North Korea launches satellite of love
By Kim Myong Chol

To mark the the 100th anniversary of founding father Kim Il-sung's birth, the Kim Jong-eun administration has scheduled the spectacular launch of an earth observation satellite that will present the world with a spatial chorus of The Song of Marshal Kim Il-sung and Happy Birthday to You.

The Korean Committee for Space Technology announced on March 16 that the Democratic People's Republic of Korea (North

Korea) will send Kwangmyongsong-3, a polar-orbiting satellite, into space atop a much improved launch vehicle, the Unha-3. The launch date will fall between April 12-16, with the southerly direction of the launch from the Sohae (West Sea) Launching Station in Cholsan County, North Phyongan, in sharp contrast with easterly direction of two previous satellite launches.

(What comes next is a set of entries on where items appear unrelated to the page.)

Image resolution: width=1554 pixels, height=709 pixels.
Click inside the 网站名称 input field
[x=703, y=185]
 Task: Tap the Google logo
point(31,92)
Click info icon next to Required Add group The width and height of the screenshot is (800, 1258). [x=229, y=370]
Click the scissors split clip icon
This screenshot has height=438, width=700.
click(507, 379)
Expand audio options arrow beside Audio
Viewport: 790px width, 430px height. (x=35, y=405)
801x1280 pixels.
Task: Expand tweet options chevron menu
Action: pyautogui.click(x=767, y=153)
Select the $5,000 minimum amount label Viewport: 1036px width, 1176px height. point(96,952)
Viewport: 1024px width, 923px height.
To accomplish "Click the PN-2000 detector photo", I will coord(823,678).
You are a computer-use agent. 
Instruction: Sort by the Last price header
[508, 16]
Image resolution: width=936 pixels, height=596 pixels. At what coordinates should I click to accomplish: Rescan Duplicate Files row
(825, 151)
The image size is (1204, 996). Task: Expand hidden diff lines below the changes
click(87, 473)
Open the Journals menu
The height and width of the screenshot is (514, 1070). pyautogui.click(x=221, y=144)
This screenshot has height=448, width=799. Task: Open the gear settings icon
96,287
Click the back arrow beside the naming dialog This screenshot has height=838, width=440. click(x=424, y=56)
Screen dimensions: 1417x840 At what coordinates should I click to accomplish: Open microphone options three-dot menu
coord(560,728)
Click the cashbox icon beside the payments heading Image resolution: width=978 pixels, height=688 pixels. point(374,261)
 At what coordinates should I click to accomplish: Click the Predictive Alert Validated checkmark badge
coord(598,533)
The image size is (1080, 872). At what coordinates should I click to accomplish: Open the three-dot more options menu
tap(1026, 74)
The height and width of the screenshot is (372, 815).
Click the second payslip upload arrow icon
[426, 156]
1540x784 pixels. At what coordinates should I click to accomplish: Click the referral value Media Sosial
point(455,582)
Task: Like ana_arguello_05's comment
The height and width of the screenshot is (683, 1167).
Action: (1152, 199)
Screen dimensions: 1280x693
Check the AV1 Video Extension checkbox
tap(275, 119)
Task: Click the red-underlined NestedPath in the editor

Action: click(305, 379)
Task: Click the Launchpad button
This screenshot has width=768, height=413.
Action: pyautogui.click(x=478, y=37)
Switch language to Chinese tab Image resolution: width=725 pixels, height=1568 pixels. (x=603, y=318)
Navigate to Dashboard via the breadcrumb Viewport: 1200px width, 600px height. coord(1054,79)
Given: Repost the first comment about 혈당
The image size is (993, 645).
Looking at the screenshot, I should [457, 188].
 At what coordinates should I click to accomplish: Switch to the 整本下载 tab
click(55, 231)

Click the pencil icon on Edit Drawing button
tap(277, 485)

As an official noted in state media: "A safe flight orbit has been chosen so that carrier rocket debris to be generated during the flight would not have any impact on neighboring countries."

The satellite launch is peaceful in every respect, and indisputably nothing to do with a missile test. It is a legitimate exercise by the DPRK of its inalienable sovereign right to peaceful exploration of outer use, universally shared by every member of the world community, including the US, China, Russia, Japan and France. No country, be it the US, Japan, South Korea, or any other Western nation, has any right to take issue with the satellite launch.

The world's youngest but most sophisticated statesman, Kim Jong-eun, has ordered the Korean Committee for Space Technology to invite a bevy of experienced foreign experts on space science and technology and journalists to observe the satellite liftoff at the country's ultra-modern satellite launch center.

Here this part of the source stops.